In addition, as shown in FIG. 12B, the initial disposition portion 211 sets temporary disposition (shown above or below the reference temporary disposition) that is specified by meshes acquired by performing parallel movement of the meshes of the reference temporary disposition by a predetermined amount to the upper side or the lower side and temporary disposition (shown on the left side and the right side of the reference temporary disposition) that is specified by meshes acquired by performing parallel movement of the reference temporary disposition to the left or right side. In addition, the initial disposition portion 211 sets temporary disposition (shown on the upper left side, the lower left side, the upper right side, and the lower right side of the reference temporary disposition) that is specified by meshes acquired by performing the transformation combining the parallel movement to the upper or lower side and the left or right side for the meshes of the reference temporary disposition.
In addition, the initial disposition portion 211 also sets temporary disposition that is specified by meshes, shown in FIG. 17B, acquired by performing parallel movement to the upper or lower side and to the left or right side for the meshes of eight temporary dispositions other than the reference temporary disposition shown in FIG. 17A. Accordingly, in the comparative example, a total of 81 types of the temporary dispositions including the reference temporary disposition and 80 types of temporary dispositions that are set by performing 80 (=3×3×3×3−1) types of transformations corresponding to combinations of three-level values of four global parameters (the size, the tilt, the positions in the vertical direction, and the positions in the horizontal direction) for meshes of the reference temporary disposition are set.
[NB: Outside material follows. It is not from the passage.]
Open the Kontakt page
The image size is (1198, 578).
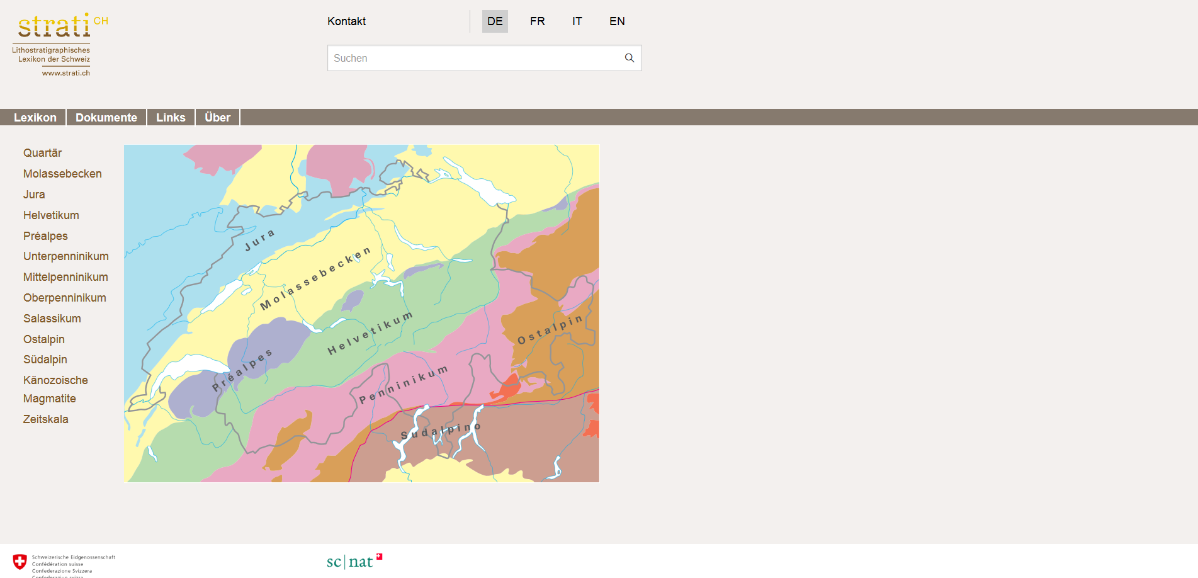pos(346,21)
In Step S520 (FIG. 16), the image transforming portion 212 (FIG. 1) calculates the average shape image I(W(x;p)) corresponding to each temporary disposition that has been set. FIG. 18 is an explanatory diagram showing an example of the average shape images I(W(x;p)). The method of calculating the average shape image I(W(x;p)) is the same as the method of calculating the average shape image I(W(x;p)) (Step S410) used in the characteristic point CP disposition updating process (FIG. 14) according to the above-described process. In other words, the average shape image I(W(x;p)) is acquired by specifying the average shape area BSA (an area surrounded by characteristic points CP that are located on the outer periphery) by performing temporal disposition of the characteristic points CP in the target face image OI and performing an affine transformation for each triangle area TA of the average shape area BSA of the target face image OI. The average shape image I(W(x;p)), similarly to the average face image A₀(x), is configured by an average shape area BSA and a mask area MA and is calculated as an image having the same size as that of the average face image A₀(x). In FIG. 18, nine average shape images I(W(x;p)) corresponding to nine temporary dispositions shown in FIG. 17A are shown.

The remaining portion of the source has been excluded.